Document section:

The cochlear labyrinth volume was successfully reconstructed for the Krapina Neanderthals as well. The volume is similar to those found in modern humans, which suggests Krapina Neanderthals had a range of audible frequencies similar to them as well.

===Spine===
Three samples of the first cervical vertebra were found among the Krapina Neanderthal sample. Two of the three samples presented anatomical variations, which differs from the anatomically modern humans. As such, the Krapina sample, taken in conjunction with first cervical vertebra found at Sidrón Cave, seems to confirm such anatomical variation in Neanderthals. Prevalence of different anatomical variants in hominids has been linked with several diseases, low genetic diversity and inbreeding.

Problem to work on:
Write the next passage of the text on Krapina Neanderthal anatomy, continuing after its last sentence on the first cervical vertebra.

Exercise data:
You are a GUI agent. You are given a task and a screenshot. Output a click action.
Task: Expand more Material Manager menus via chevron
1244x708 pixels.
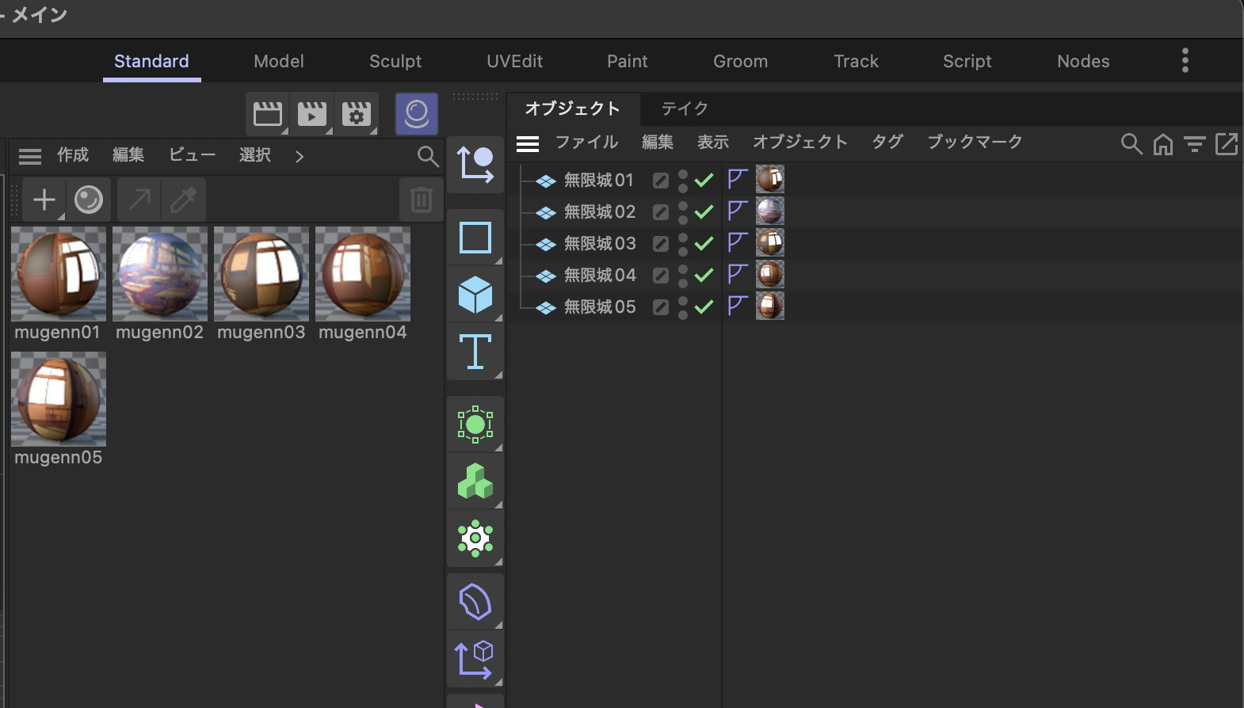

Solved exercise:
===Teeth===
Some Neanderthal anterior teeth show traces of unusual and excessive gross wear, which is usually indicative of non-dietary tooth use. The most common explanation for such tooth wear is the "stuff and cut" scenario, according to which teeth are used as a "third hand" for grasping materials that required additional processing with tools. Examples of such use is animal hide preparation, basketry tasks, wood softening, as well as tool production and retouching. Chipping found on both anterior and posterior teeth further confirms the theory that Krapina Neanderthal's used their teeth for non-masticatory tasks. Such chipping has been found in sub-adult dental remains as well.

KDP 20, also known as Krapina Dental Person 20, is represented by four mandibular teeth. All four of these teeth show various traces of grooving and enamel scratching, which implies that the Neanderthal attempted to alleviate tooth pain through a direct, mechanical approach.